──────── Input data
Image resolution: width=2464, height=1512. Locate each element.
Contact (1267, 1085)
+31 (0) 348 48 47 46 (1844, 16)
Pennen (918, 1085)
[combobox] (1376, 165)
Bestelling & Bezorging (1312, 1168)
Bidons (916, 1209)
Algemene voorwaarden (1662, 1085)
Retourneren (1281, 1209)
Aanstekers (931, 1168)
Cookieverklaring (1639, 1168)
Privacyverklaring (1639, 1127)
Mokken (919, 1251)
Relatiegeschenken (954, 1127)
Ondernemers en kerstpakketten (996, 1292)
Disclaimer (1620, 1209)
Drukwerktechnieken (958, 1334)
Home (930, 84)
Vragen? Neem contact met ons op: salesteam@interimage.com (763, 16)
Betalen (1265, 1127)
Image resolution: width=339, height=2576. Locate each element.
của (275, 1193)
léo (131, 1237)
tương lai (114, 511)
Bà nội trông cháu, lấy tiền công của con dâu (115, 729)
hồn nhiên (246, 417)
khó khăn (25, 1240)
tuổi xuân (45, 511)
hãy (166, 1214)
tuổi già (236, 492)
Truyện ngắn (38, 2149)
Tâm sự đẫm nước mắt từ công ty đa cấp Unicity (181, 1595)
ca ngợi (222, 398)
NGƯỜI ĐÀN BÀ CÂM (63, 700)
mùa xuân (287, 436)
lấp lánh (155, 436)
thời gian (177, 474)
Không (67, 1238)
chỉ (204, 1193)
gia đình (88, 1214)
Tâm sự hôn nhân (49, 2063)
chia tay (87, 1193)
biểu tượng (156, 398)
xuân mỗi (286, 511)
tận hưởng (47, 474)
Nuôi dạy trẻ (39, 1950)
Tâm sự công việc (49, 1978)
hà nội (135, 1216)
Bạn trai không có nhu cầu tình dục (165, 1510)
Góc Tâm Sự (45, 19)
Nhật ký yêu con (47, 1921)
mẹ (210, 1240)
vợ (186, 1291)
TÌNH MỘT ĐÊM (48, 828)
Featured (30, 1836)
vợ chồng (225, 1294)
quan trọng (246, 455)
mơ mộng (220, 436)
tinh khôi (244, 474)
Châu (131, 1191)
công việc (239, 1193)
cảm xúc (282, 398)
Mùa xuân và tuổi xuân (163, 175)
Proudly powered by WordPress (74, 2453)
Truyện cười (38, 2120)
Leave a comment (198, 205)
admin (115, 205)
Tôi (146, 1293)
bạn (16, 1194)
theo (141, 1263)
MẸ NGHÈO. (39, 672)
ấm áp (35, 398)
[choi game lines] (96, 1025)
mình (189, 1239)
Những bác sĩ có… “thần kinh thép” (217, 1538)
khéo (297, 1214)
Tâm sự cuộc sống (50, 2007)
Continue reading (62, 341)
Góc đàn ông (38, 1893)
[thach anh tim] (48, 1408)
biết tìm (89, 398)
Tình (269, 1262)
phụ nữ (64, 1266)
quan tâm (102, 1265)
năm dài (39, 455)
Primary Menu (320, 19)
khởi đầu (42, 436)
────────────────
Exercise objective – Reproduce all the data precisely, word for word.

The completed task –
Image resolution: width=2464, height=1512. Locate each element.
Contact (1267, 1085)
+31 (0) 348 48 47 46 (1844, 16)
Pennen (918, 1085)
[combobox] (1376, 165)
Bestelling & Bezorging (1312, 1168)
Bidons (916, 1209)
Algemene voorwaarden (1662, 1085)
Retourneren (1281, 1209)
Aanstekers (931, 1168)
Cookieverklaring (1639, 1168)
Privacyverklaring (1639, 1127)
Mokken (919, 1251)
Relatiegeschenken (954, 1127)
Ondernemers en kerstpakketten (996, 1292)
Disclaimer (1620, 1209)
Drukwerktechnieken (958, 1334)
Home (930, 84)
Vragen? Neem contact met ons op: salesteam@interimage.com (763, 16)
Betalen (1265, 1127)
Image resolution: width=339, height=2576. Locate each element.
của (275, 1193)
léo (131, 1237)
tương lai (114, 511)
Bà nội trông cháu, lấy tiền công của con dâu (115, 729)
hồn nhiên (246, 417)
khó khăn (25, 1240)
tuổi xuân (45, 511)
hãy (166, 1214)
tuổi già (236, 492)
Truyện ngắn (38, 2149)
Tâm sự đẫm nước mắt từ công ty đa cấp Unicity (181, 1595)
ca ngợi (222, 398)
NGƯỜI ĐÀN BÀ CÂM (63, 700)
mùa xuân (287, 436)
lấp lánh (155, 436)
thời gian (177, 474)
Không (67, 1238)
chỉ (204, 1193)
gia đình (88, 1214)
Tâm sự hôn nhân (49, 2063)
chia tay (87, 1193)
biểu tượng (156, 398)
xuân mỗi (286, 511)
tận hưởng (47, 474)
Nuôi dạy trẻ (39, 1950)
Tâm sự công việc (49, 1978)
hà nội (135, 1216)
Bạn trai không có nhu cầu tình dục (165, 1510)
Góc Tâm Sự (45, 19)
Nhật ký yêu con (47, 1921)
mẹ (210, 1240)
vợ (186, 1291)
TÌNH MỘT ĐÊM (48, 828)
Featured (30, 1836)
vợ chồng (225, 1294)
quan trọng (246, 455)
mơ mộng (220, 436)
tinh khôi (244, 474)
Châu (131, 1191)
công việc (239, 1193)
cảm xúc (282, 398)
Mùa xuân và tuổi xuân (163, 175)
Proudly powered by WordPress (74, 2453)
Truyện cười (38, 2120)
Leave a comment (198, 205)
admin (115, 205)
Tôi (146, 1293)
bạn (16, 1194)
theo (141, 1263)
MẸ NGHÈO. (39, 672)
ấm áp (35, 398)
[choi game lines] (96, 1025)
mình (189, 1239)
Những bác sĩ có… “thần kinh thép” (217, 1538)
khéo (297, 1214)
Tâm sự cuộc sống (50, 2007)
Continue reading (62, 341)
Góc đàn ông (38, 1893)
[thach anh tim] (48, 1408)
biết tìm (89, 398)
Tình (269, 1262)
phụ nữ (64, 1266)
quan tâm (102, 1265)
năm dài (39, 455)
Primary Menu (320, 19)
khởi đầu (42, 436)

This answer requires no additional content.